___ Extracted information ___

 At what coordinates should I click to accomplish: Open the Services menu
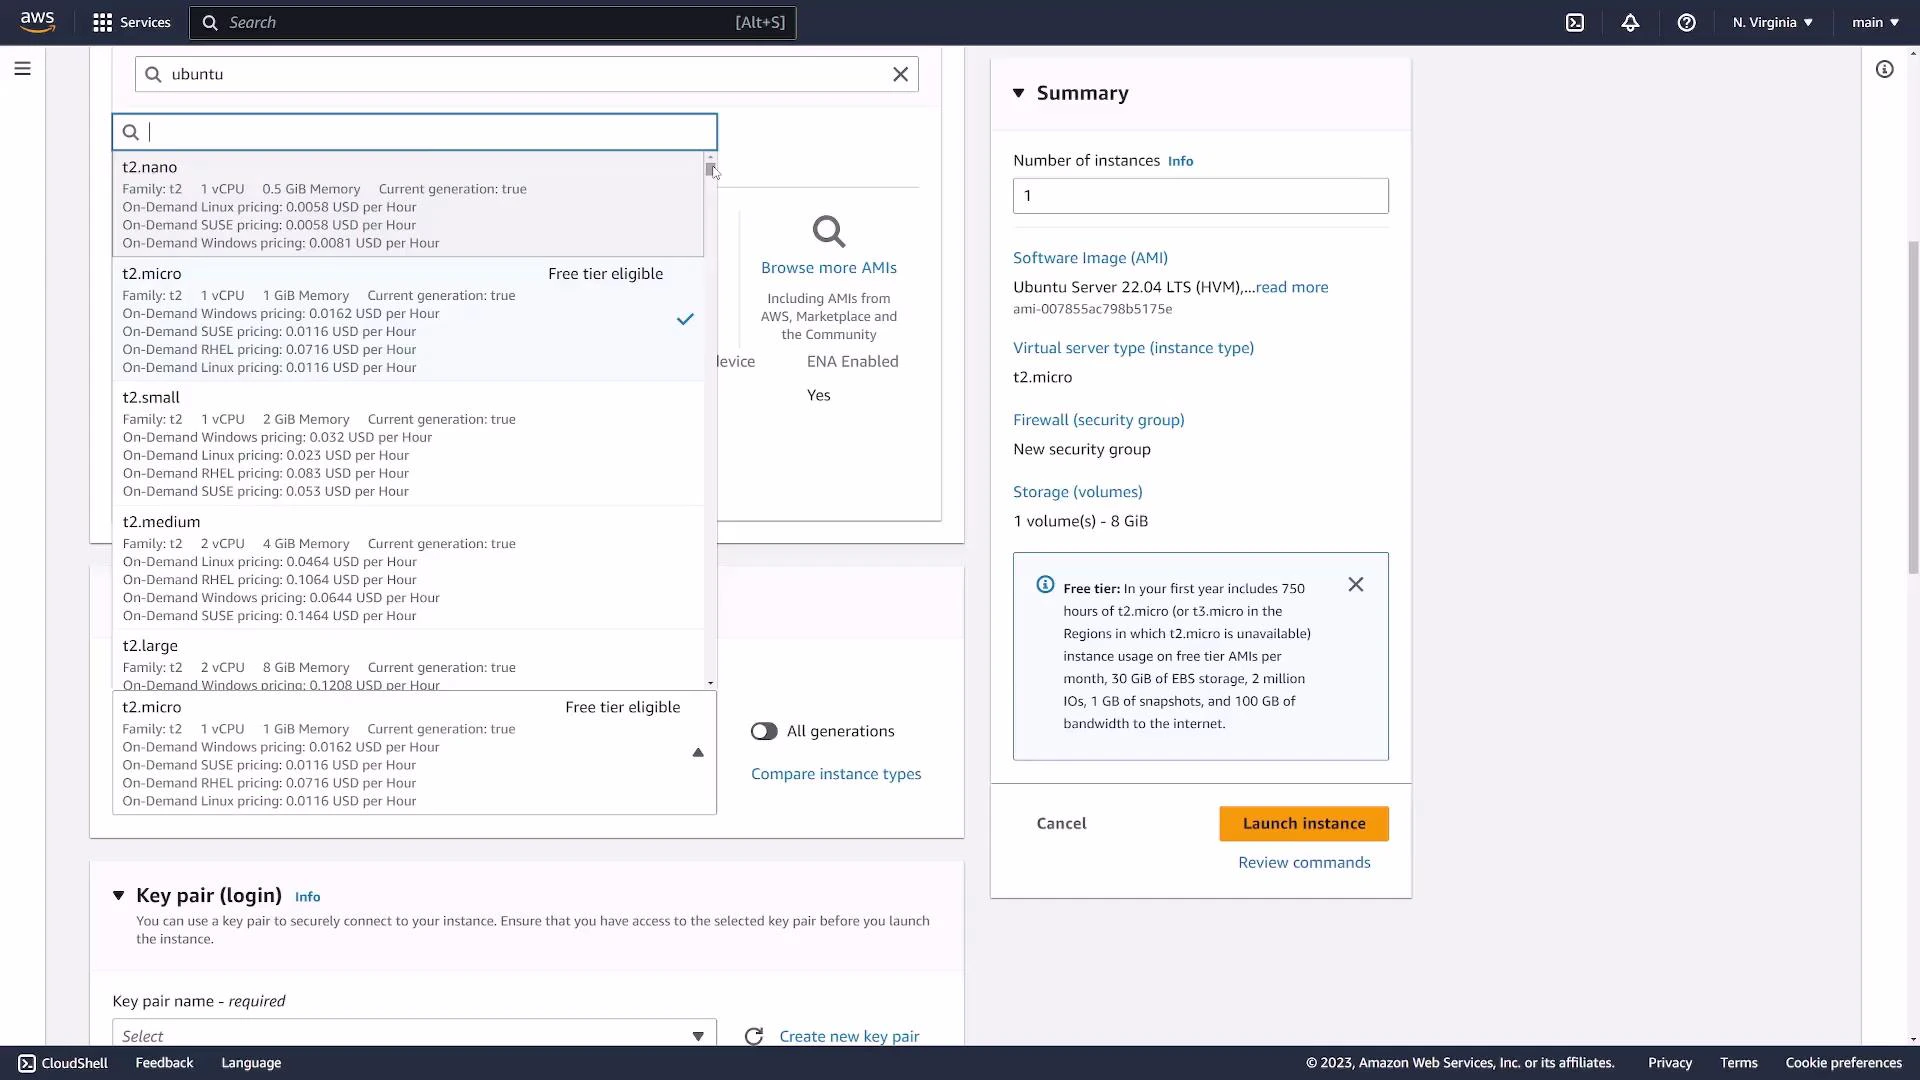pos(131,22)
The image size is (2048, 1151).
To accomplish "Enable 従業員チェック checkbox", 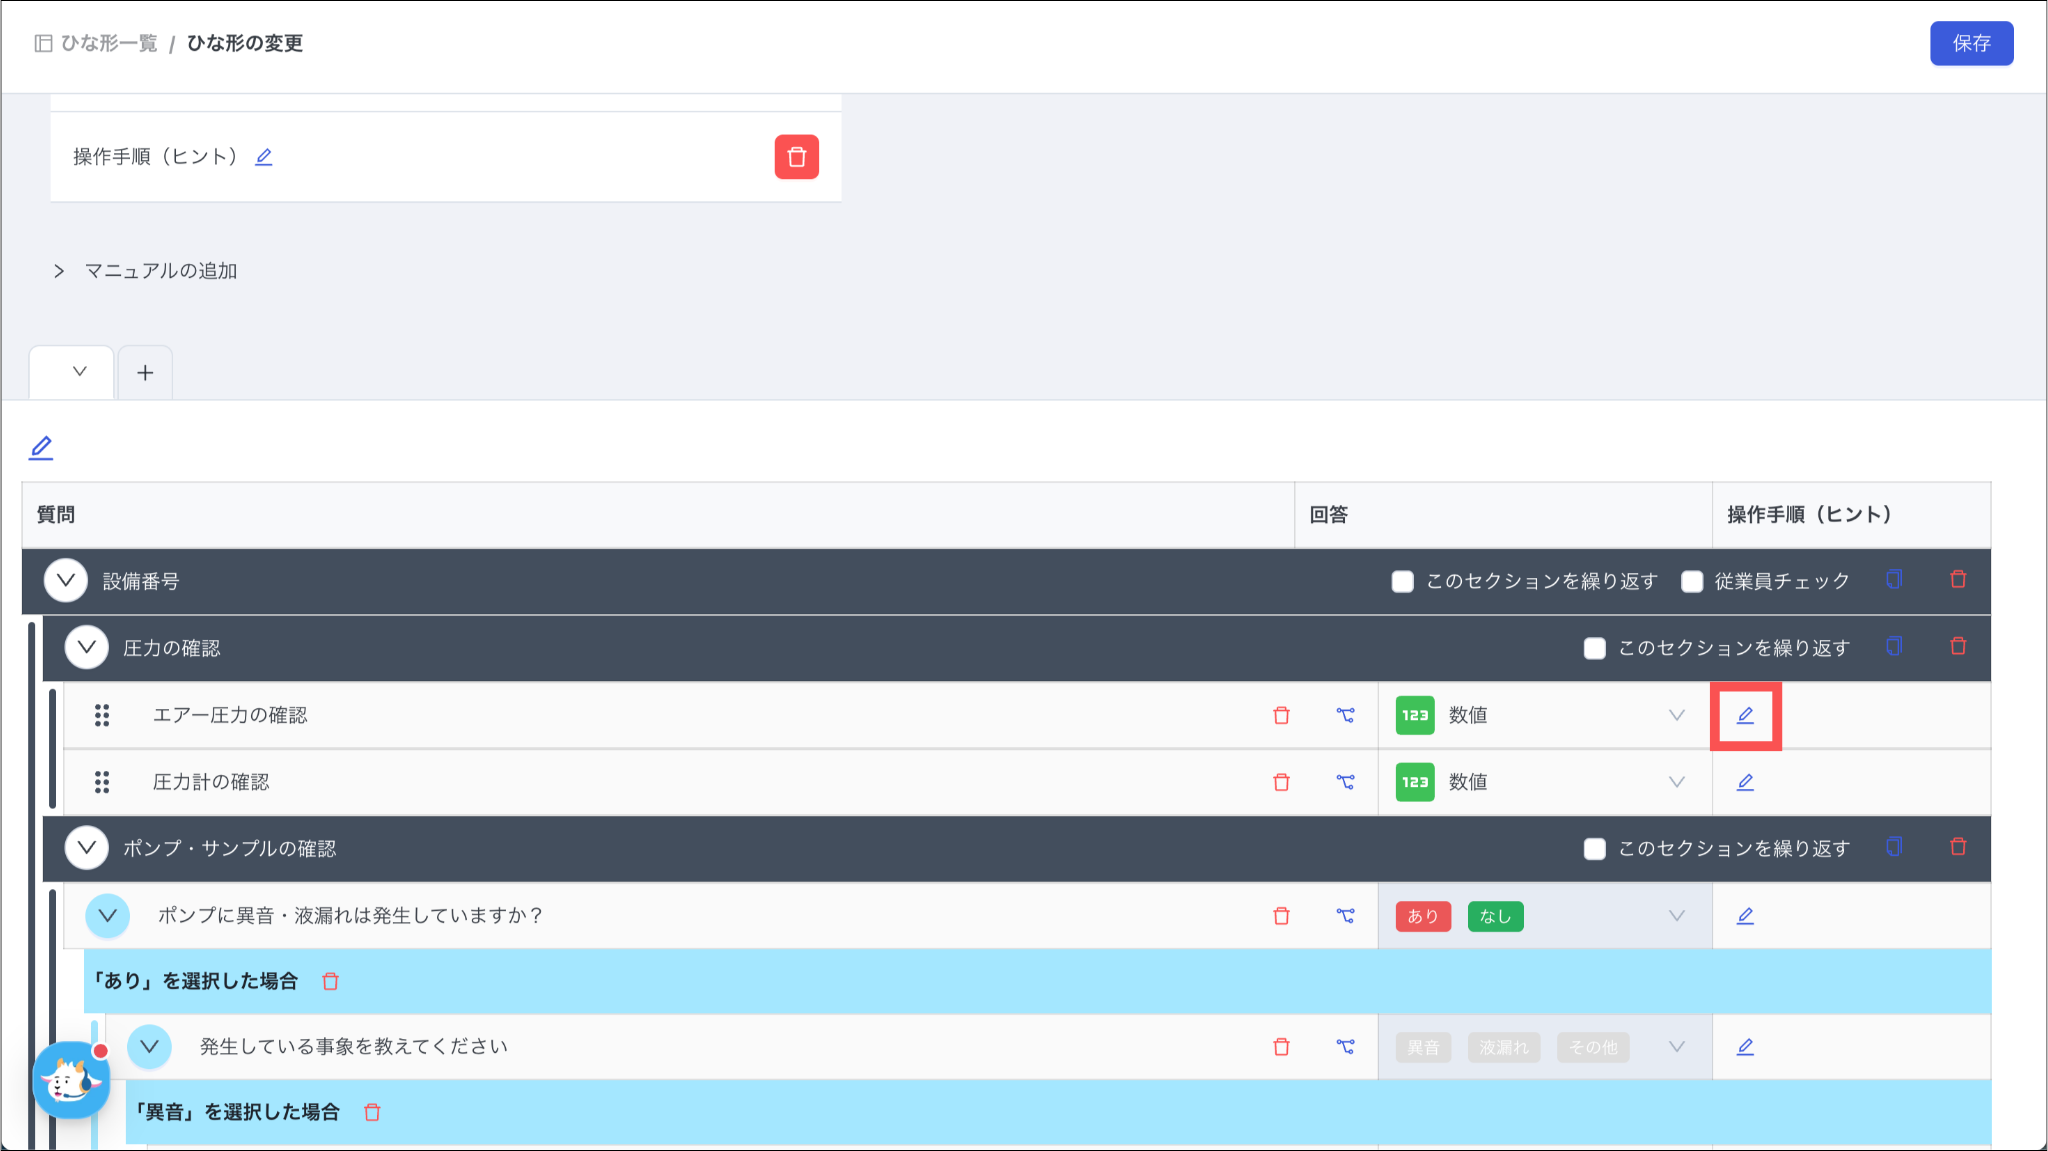I will [x=1692, y=581].
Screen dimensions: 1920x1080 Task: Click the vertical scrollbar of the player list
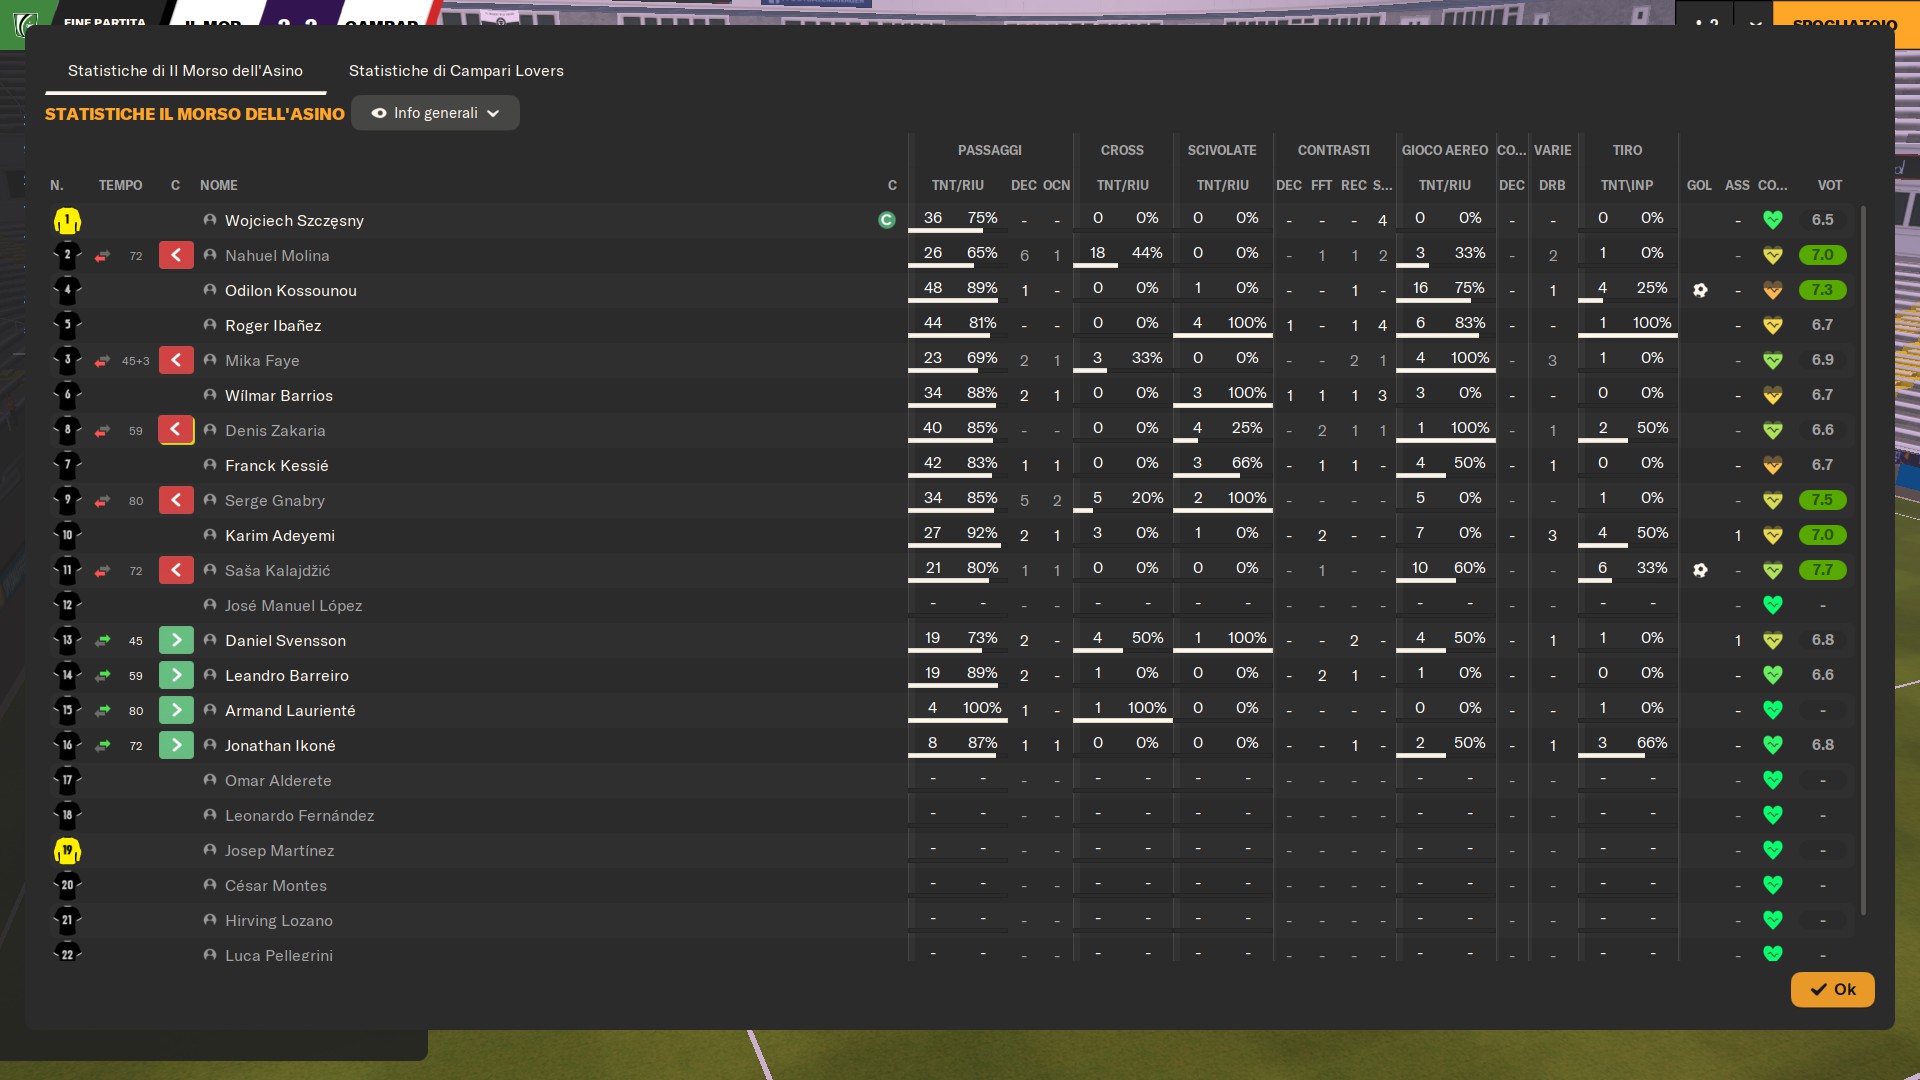[x=1863, y=560]
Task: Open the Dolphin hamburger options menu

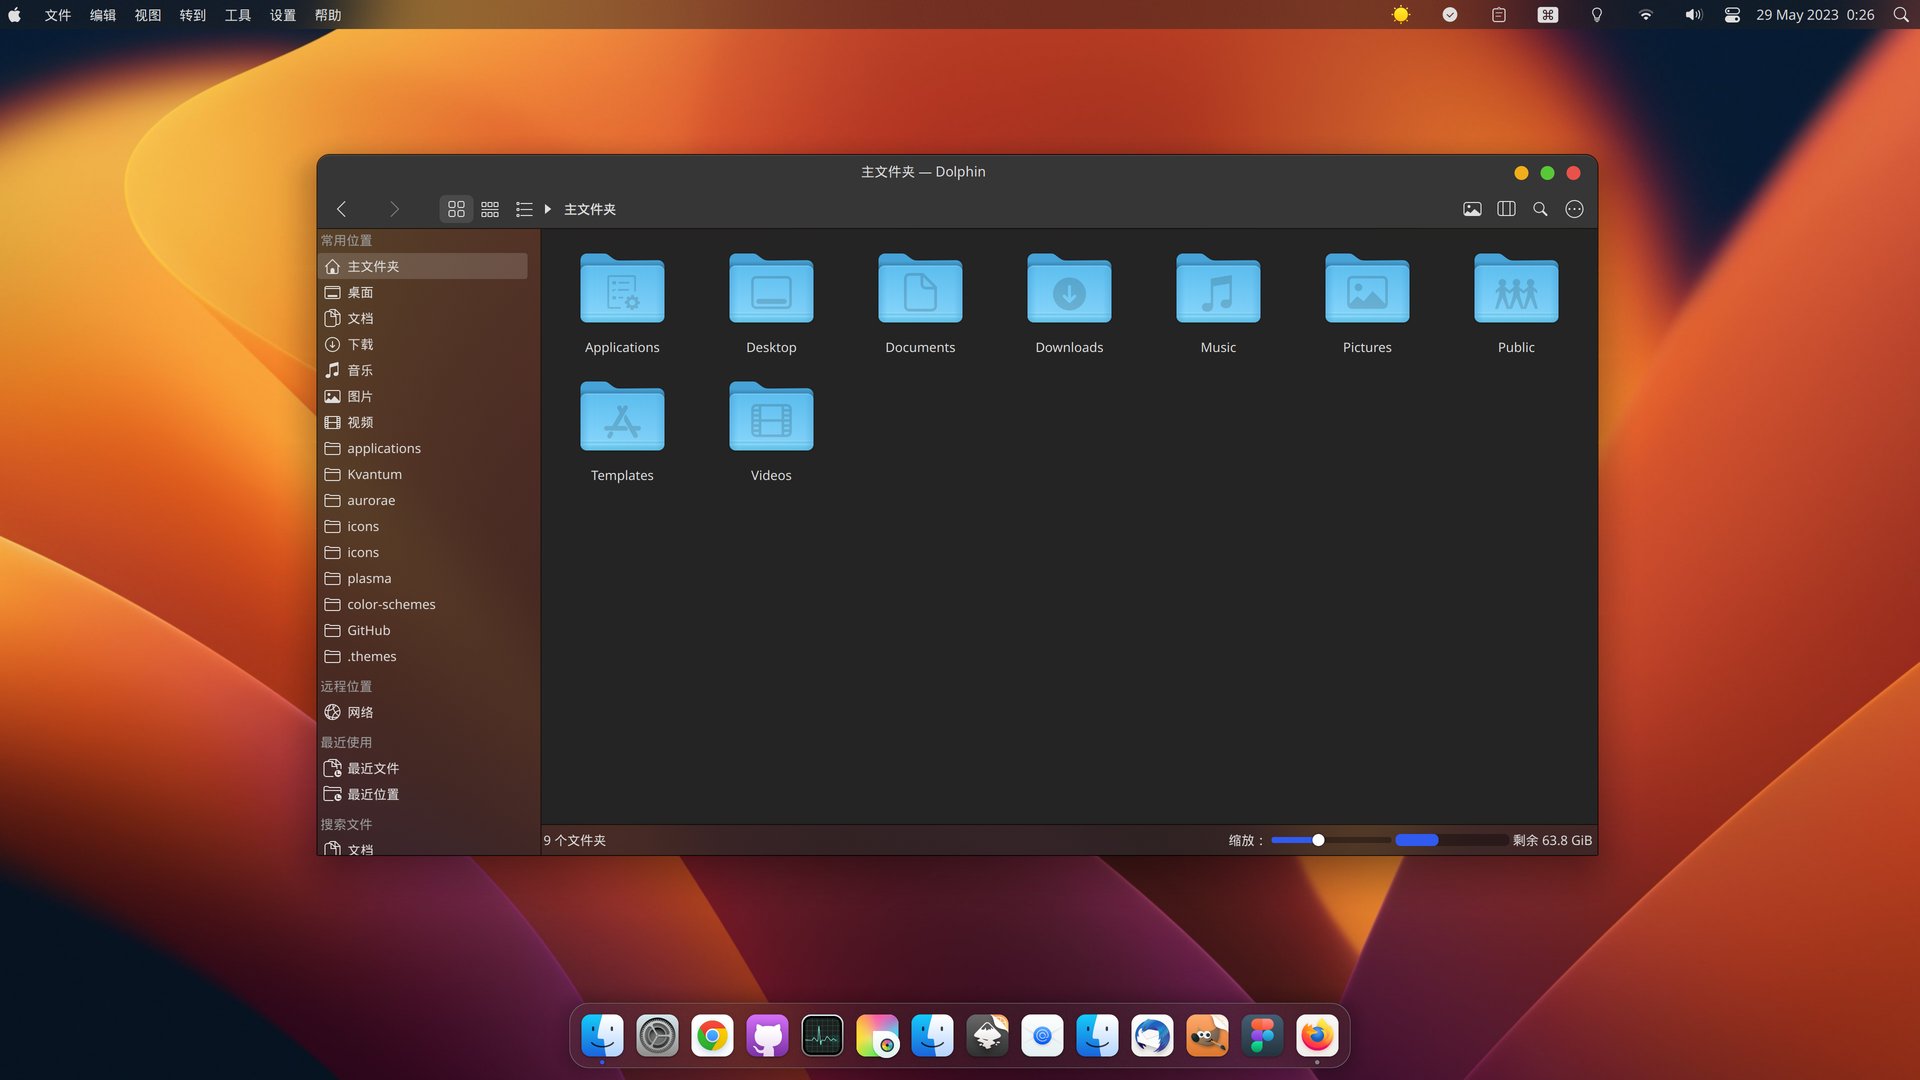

___

About this exercise
Restate word for word the lines from the one holding "Screen dimensions: 1920x1080" down through the last line of the records above, and do not include the pictures.

Written response
Screen dimensions: 1920x1080 Task: Click the vertical scrollbar of the player list
[x=1863, y=560]
Task: Open the Dolphin hamburger options menu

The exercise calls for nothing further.